Por isto, devemos interpretar o que os nossos sábios disseram (Shabat 127): “Rav Yehuda disse: ‘Rav disse: “Receber hóspedes é mais elevado do que receber a face da Shechina, como está escrito: ‘E ele disse: “Meu senhor, se encontrei favor aos teus olhos, por favor, não passes.”’” RASHI interpreta: por favor, não passes, e ele deixou-O sozinho e foi receber os hóspedes.’” Podemos dizer que ele aprendeu esta questão do que o Criador lhe disse: “E farei de vocês uma grande nação”, ou seja, o principal é a ação e não as luzes. Ou seja, a essência do seu trabalho é o amor aos outros, e ele não se considera a si próprio.
Portanto, embora receber a Shechina certamente deleite mais o corpo do que o trabalho no amor aos outros, aqui, depois de o Criador lhe ter dito: “E farei de vocês uma grande nação”, significa que terá a grandeza principalmente nas ações. Portanto, aqui ele teve um lugar onde se pôde mostrar, ou seja, estaria certo de que não queria olhar para os lucros, pois é um grande lucro ser recompensado com receber a Shechina. Ainda assim, escolheu a ação, ou seja, não tinha intenção de receber qualquer recompensa pelo seu trabalho, mas o principal era o trabalho.

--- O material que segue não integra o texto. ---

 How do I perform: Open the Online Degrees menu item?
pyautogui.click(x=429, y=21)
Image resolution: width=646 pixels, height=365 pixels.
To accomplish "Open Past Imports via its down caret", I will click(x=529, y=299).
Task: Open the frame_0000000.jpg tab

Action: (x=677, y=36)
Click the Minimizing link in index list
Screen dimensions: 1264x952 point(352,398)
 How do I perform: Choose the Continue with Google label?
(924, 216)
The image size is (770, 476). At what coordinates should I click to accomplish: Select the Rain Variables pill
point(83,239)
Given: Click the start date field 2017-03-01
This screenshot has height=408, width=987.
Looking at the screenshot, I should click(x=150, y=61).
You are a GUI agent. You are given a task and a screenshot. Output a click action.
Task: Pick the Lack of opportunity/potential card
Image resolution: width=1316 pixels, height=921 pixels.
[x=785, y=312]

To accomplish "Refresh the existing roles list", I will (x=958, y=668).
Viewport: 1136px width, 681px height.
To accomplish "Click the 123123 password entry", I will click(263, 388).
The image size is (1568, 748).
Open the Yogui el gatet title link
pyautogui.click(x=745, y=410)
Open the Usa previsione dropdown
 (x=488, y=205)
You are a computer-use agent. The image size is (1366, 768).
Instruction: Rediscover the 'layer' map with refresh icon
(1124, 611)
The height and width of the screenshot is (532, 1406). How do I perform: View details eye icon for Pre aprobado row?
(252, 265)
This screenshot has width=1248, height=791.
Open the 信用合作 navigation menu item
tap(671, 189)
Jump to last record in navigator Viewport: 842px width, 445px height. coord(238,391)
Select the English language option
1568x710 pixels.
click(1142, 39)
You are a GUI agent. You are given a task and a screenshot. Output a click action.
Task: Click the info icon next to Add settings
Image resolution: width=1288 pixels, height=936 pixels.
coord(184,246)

Aqui ele encontrou o lugar de escrutínio, pois é certamente uma grande coisa renunciar à recompensa e receber a recompensa do trabalho. Normalmente, é o contrário: trabalha-se para receber a recompensa. Mas ele fez o oposto, deu a recompensa para receber o esforço. Ele aprendeu isto do que o Criador lhe disse: “E farei de vocês uma grande nação”, como foi dito, que a grandeza é principalmente a ação.